Some things break you. Some things bring you back.
The Years I Spent Running
PART ONE · Age 18-21
Part of me feels like no time has passed at all, and another part feels like I’ve lived several lives since the last time I sat down to write an “about” page.
The last time I did this was in my 3rd year. I was 20 years old, heartbroken, angry, deeply unwell, and trying to make sense of everything that had happened to me.
I laid every detail out publicly because at the time, pain was the only way I knew how to explain myself.
I had become very attached to the idea that everything happening around me was happening to me, and for a long time, that perspective felt safer than looking at the bigger picture.
Now, years later, I can.
Not in a way that blames myself for what happened to me, but in a way that allows me to hold the full truth with more honesty. I can see the grief, the trauma, the fear, the self-destruction, the survival instincts, and the versions of me that were desperately trying to cope with things they didn’t know how to carry.
So I guess this is my attempt at telling the story again… but more gently this time.
If I’m being honest, things started shifting near the end of high school.
I was deeply insecure. I wasn’t always a good friend. I was detached from myself and constantly numbing out, mostly with weed, avoidance, and whatever distraction I could find. Looking back now, I think I was already struggling long before I had the language for any of it.
Then came July of 2016.
I went on a trip and experienced sexual assault, and I came home feeling like a complete shell of myself. Everything after that felt blurry. I isolated myself almost immediately.
I didn’t want help.
I didn’t want to talk about it.
I think a part of me believed that if I ignored it hard enough, maybe I could outrun it.
Instead, I packed my things and moved to Toronto for school two months later.
Right before moving, I went to a music festival with some friends from high school and met a boy. He became my first real relationship, and although I don’t place blame on him for what happened afterward, that relationship existed during one of the darkest and most unstable periods of my life.
And honestly, I was not well.
September 2016 felt like adrenaline mixed with escapism. I threw myself into Toronto nightlife, parties, festivals, relationships… honestly anything that kept me distracted from myself.
I neglected my body, my emotions, my intuition. As if I was surviving almost entirely outside of myself.
Then October came.
On October 5th, 2016, my childhood best friend died by suicide.
There are certain moments in life that split everything into a before and after, and that was one of them for me.
It felt like the last remaining piece of my childhood disappeared overnight. The part of me that still felt safe, innocent and hopeful... was shattered.
And somehow, loss kept following me.
Before my first relationship, I had started spending time with someone in residence.
He died too. At only 18 years old, death suddenly fell everywhere.
Constant.
Personal.
Heavy.
By the end of 2016 and into 2017, my mental health had completely unraveled.
During that period, I was navigating diagnoses like BPD, anxiety, and depression, though looking back now, I also see a young person carrying an overwhelming amount of unresolved trauma and grief.

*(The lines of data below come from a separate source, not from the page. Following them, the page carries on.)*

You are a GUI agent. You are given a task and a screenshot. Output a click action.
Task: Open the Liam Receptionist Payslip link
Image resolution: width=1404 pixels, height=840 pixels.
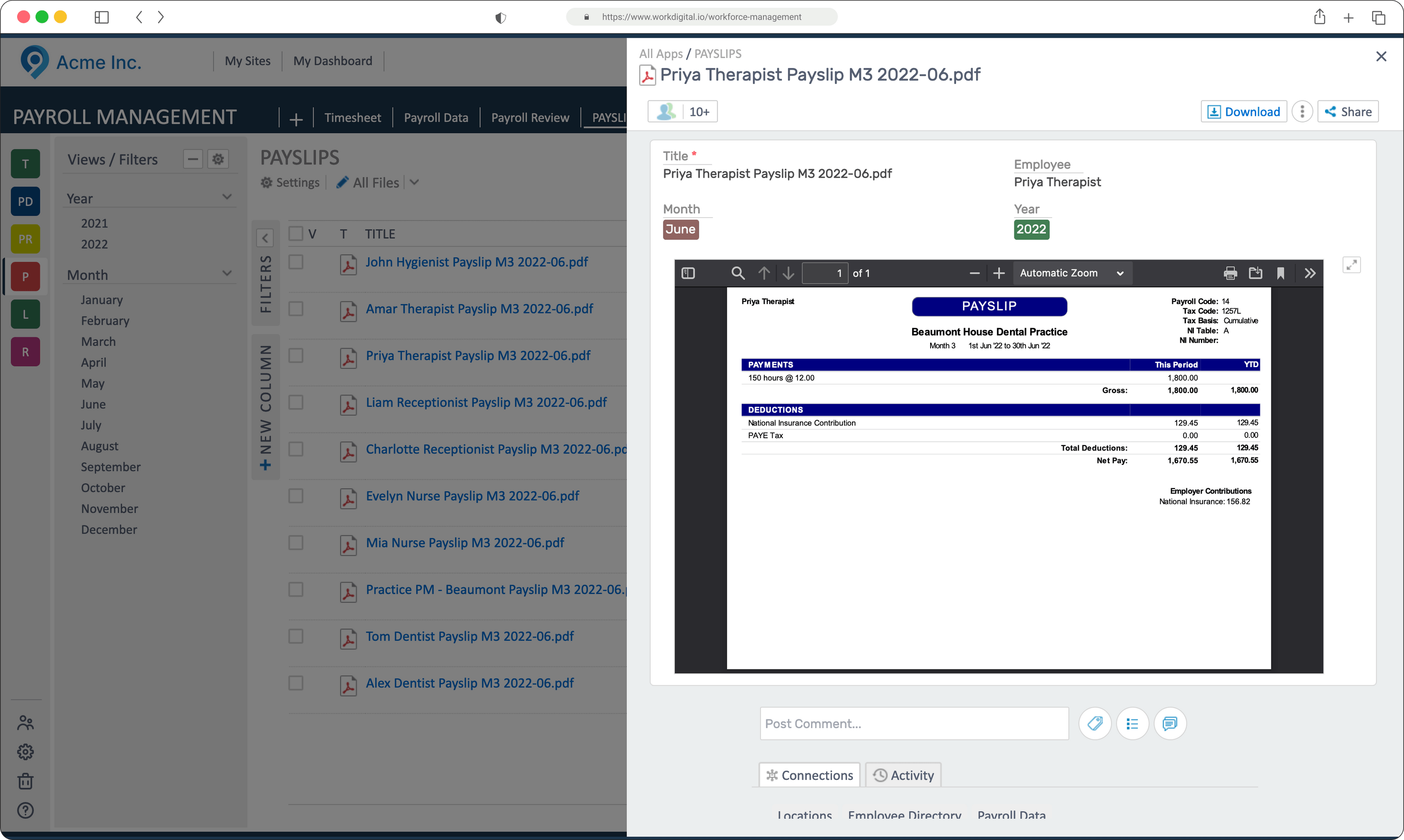tap(486, 402)

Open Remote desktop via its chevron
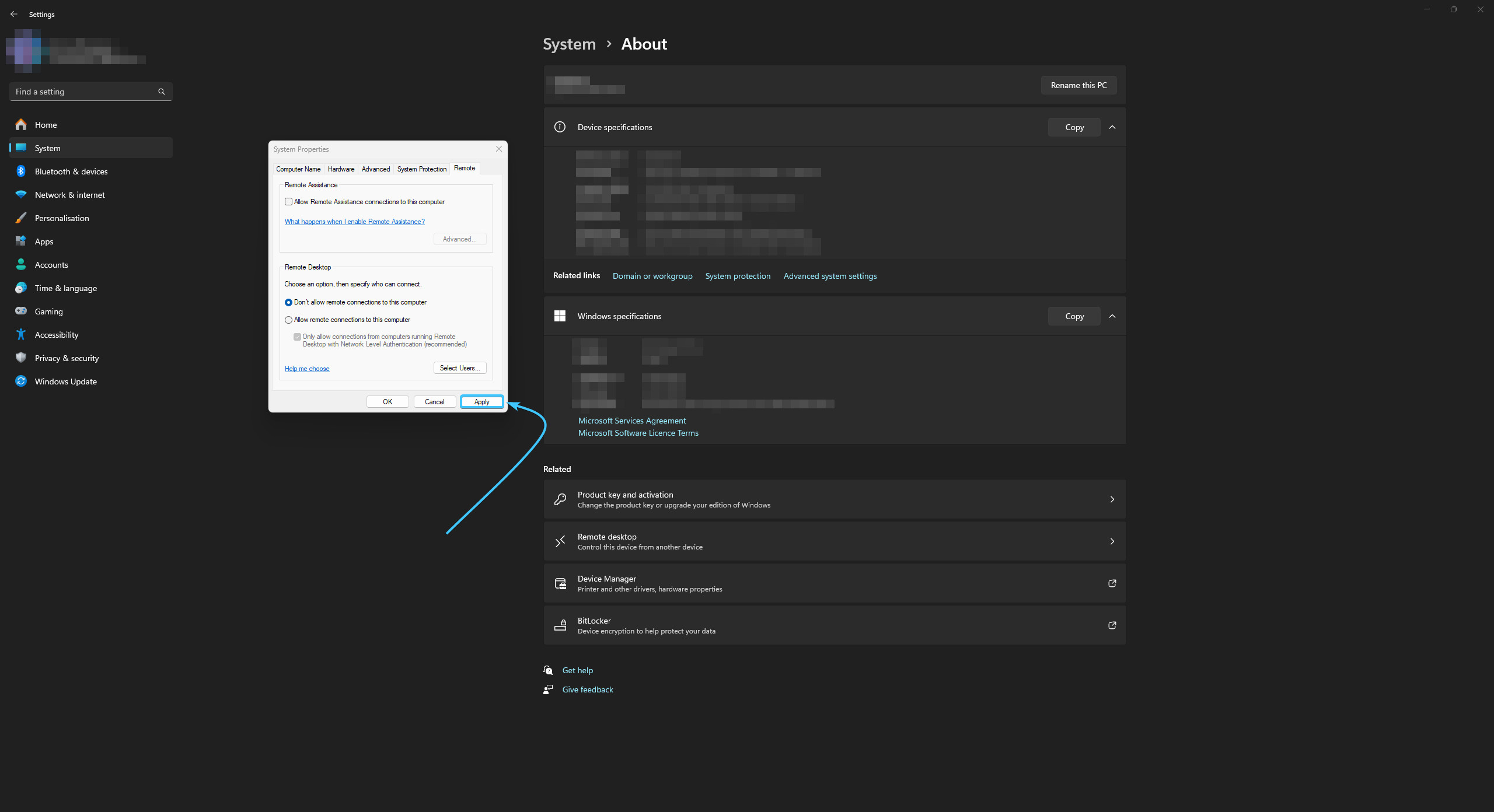point(1112,541)
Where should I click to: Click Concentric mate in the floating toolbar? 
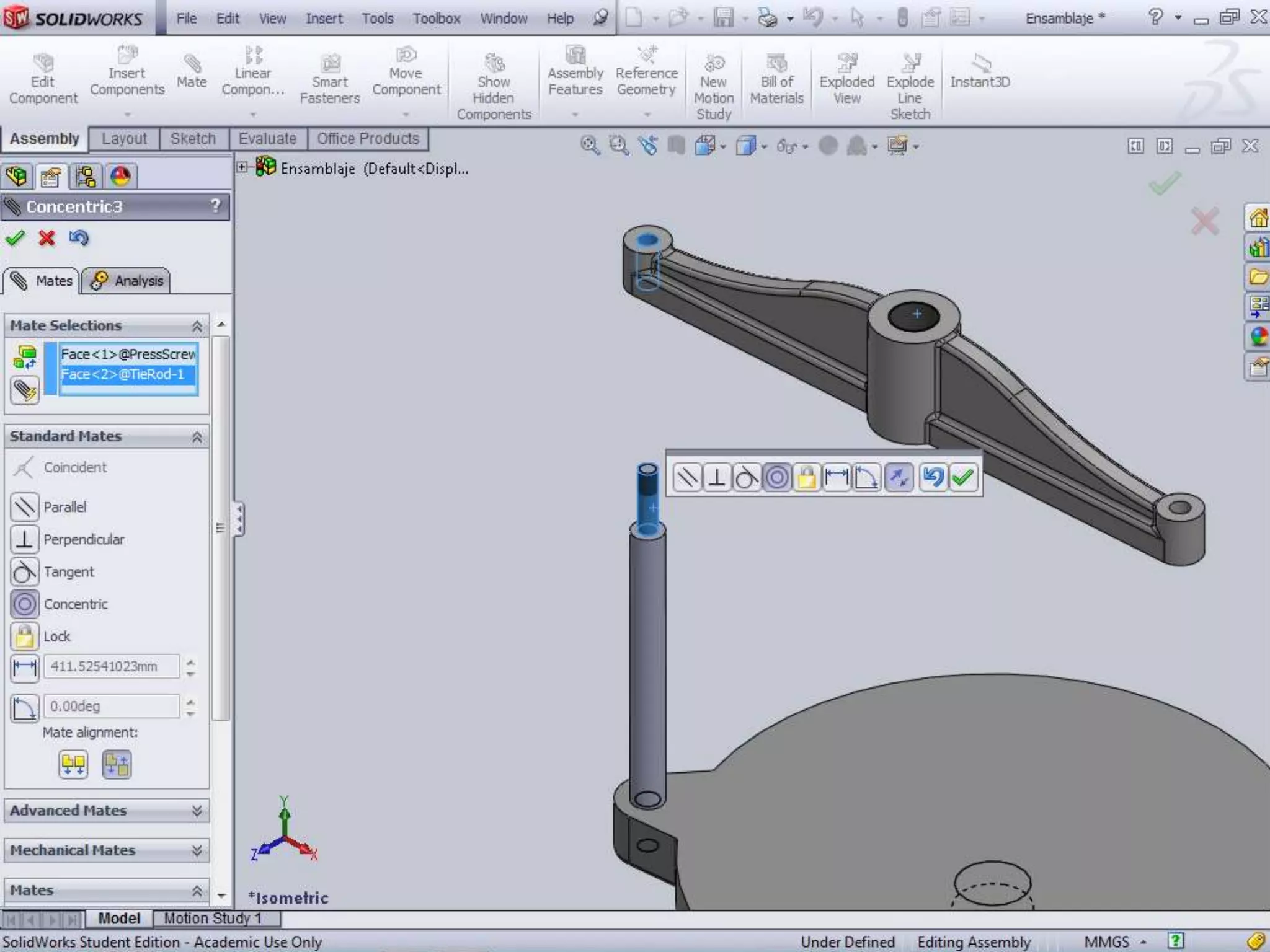click(x=776, y=478)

I remember feeling an intense hopelessness that followed me everywhere. I struggled heavily with suicidal thoughts while also trying to maintain relationships, school, and some version of normalcy.
There were moments I genuinely didn’t think I would survive myself. The mania I experienced during that time is something I still struggle to explain properly. It felt intoxicating while it was happening.
Confidence, impulsivity, adrenaline, invincibility all wrapped together. But underneath it was terror. A complete disconnect from reality and from myself.
I ended up hospitalized multiple times in psychiatric units and later entered an intensive eating disorder program in Toronto, though I never fully completed it. At that point in my life, I was constantly running from myself.
I wanted healing, but I also wanted escape. And most of the time, escape won.
I remember leaving treatment to go to a music festival one weekend and never returning afterward.
Looking back now, I can see how much of my life was driven by escape.
At the end of 2017, I became pregnant, and that loss affected me more deeply than I admitted at the time. But instead of slowing down, I continued spiraling.
2018 and 2019 became a continuation of the same patterns. Self-destruction disguised as freedom. Putting myself in unsafe situations. Confusing attention for love. Searching for validation in places that only harmed me further.
After a breakup, I redownloaded an app that (yes, I had this app during a relationship, that eventually led me into one of the darkest periods of my life.
At the time, I convinced myself it was empowering. That I was in control. But the reality was much more dangerous than I allowed myself to believe.
Looking back now, I can see how unsafe it really was.
I eventually found myself in circumstances that were far more exploitative and dangerous than I was willing to admit to myself at the time.
The way it ended was traumatic, chaotic, and terrifying, and on November 5th, 2019, I was rescued by Toronto Police.
There’s something strange about returning to writing after years away from it.